Anil Radhakrishnan Menon is an Indian film director working in the Malayalam film industry.

==Career==
Anil Radhakrishnan Menon directed television commercials before venturing into feature films.

His first film North 24 Kaatham (2013) starring Fahadh Faasil and Nedumudi Venu won the National Film Award for Best Feature Film in Malayalam and Kerala State Film Award for Second Best Film.
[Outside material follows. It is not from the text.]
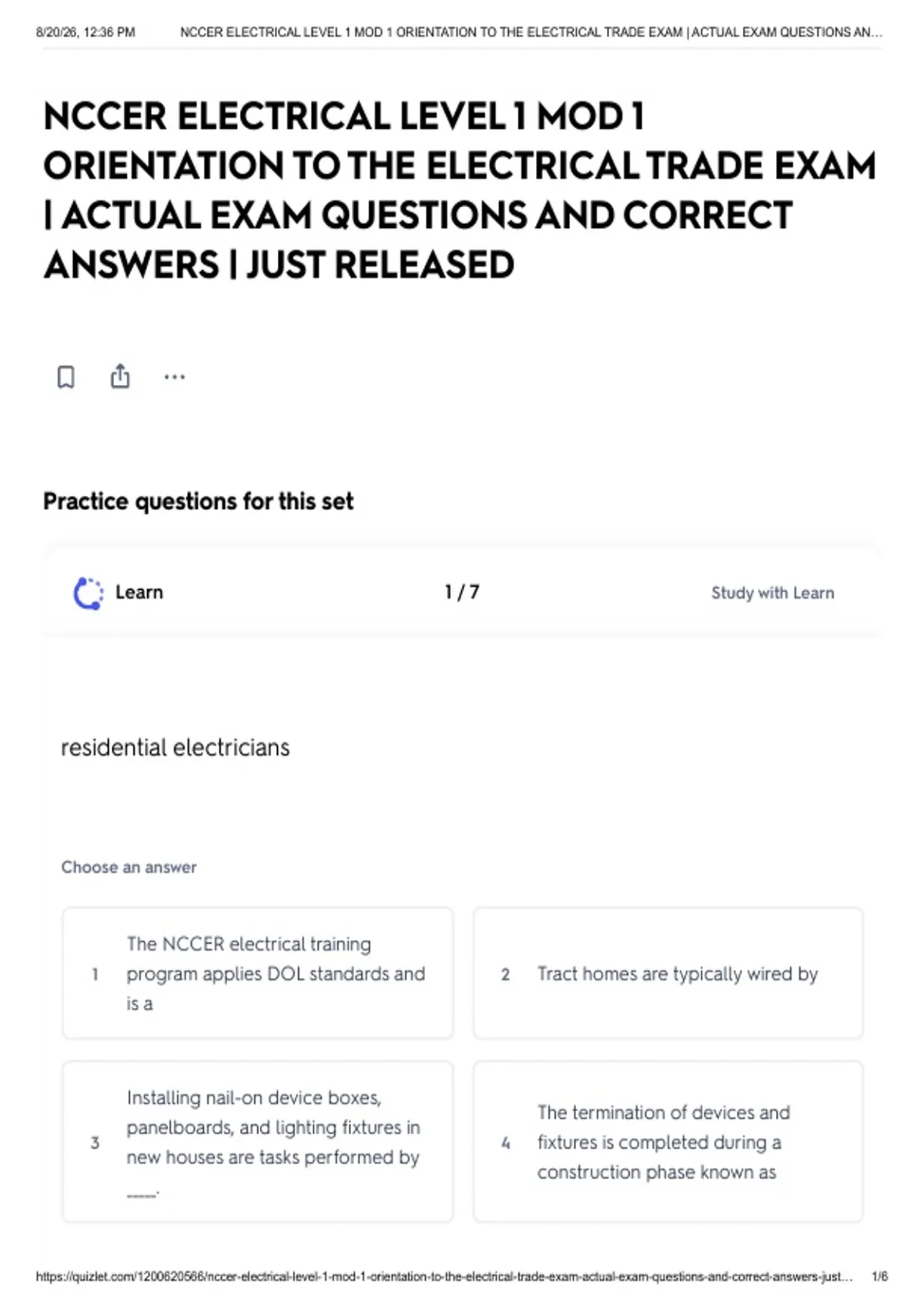Click the Learn mode label

click(139, 592)

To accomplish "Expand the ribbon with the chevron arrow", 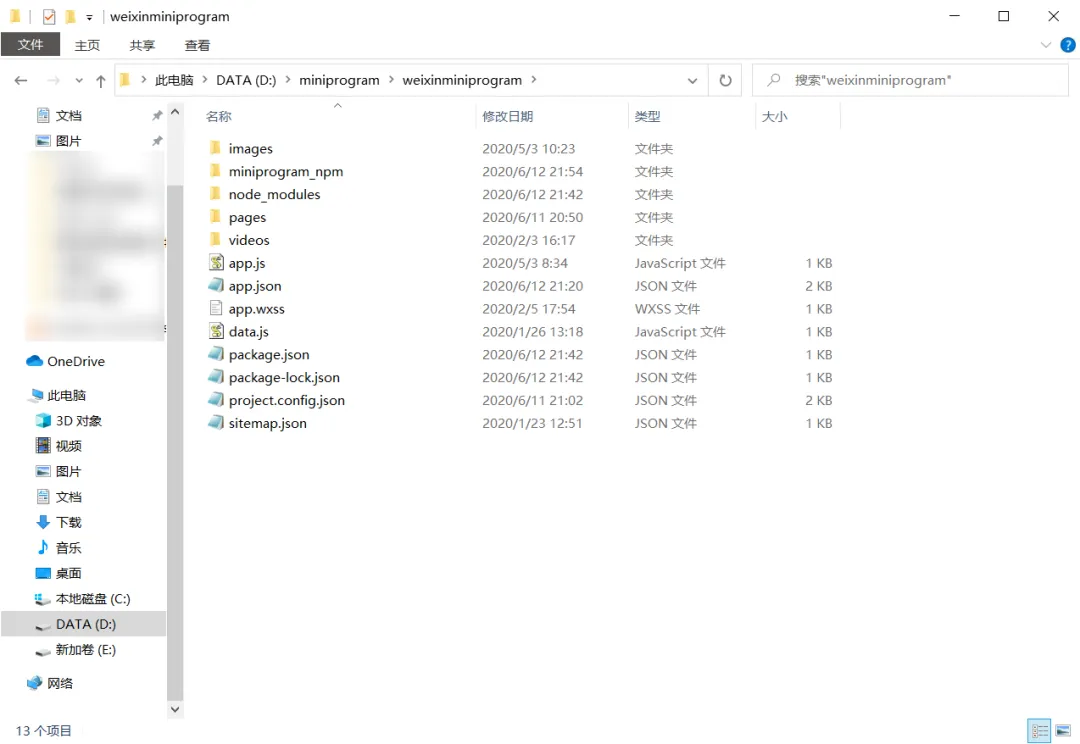I will point(1046,45).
His second film Sapthamashree Thaskaraha (2014) also received positive reviews from critics, and became a blockbuster.

==Filmography==

| Year | Title | Cast |
|---|---|---|
| 2013 | North 24 Kaatham | Fahadh Faasil, Nedumudi Venu, Swati Reddy, Chemban Vinod Jose |
| 2014 | Sapthamashree Thaskaraha | Prithviraj, Asif Ali, Nedumudi Venu, Chemban Vinod Jose, Sudheer Karamana, Neeraj Madhav, Salam Bukhari, Sanusha, Reenu Mathews, Joy Mathew, Mukundhan Menon, Irshad, Anu Joseph |
| 2015 | Lord Livingstone 7000 Kandi | Kunchako Boban, Bharath, Reenu Mathews, Nedumudi Venu, Chemban Vinod Jose, Sunny Wayne, Jacob Gregory, Sudheer Karamana, Assim Jamal |
| 2017 | Diwanjimoola Grand Prix | Kunchako Boban, Nyla Usha, Vinayakan, Nedumudi Venu, Siddique, Sijoy Varghese, Ketaki Narayan |

==Personal life==
Anil's father is Radhakrishnan Palat and mother is Jayasree. He is married to Sarada and has a son named Rajat Anil.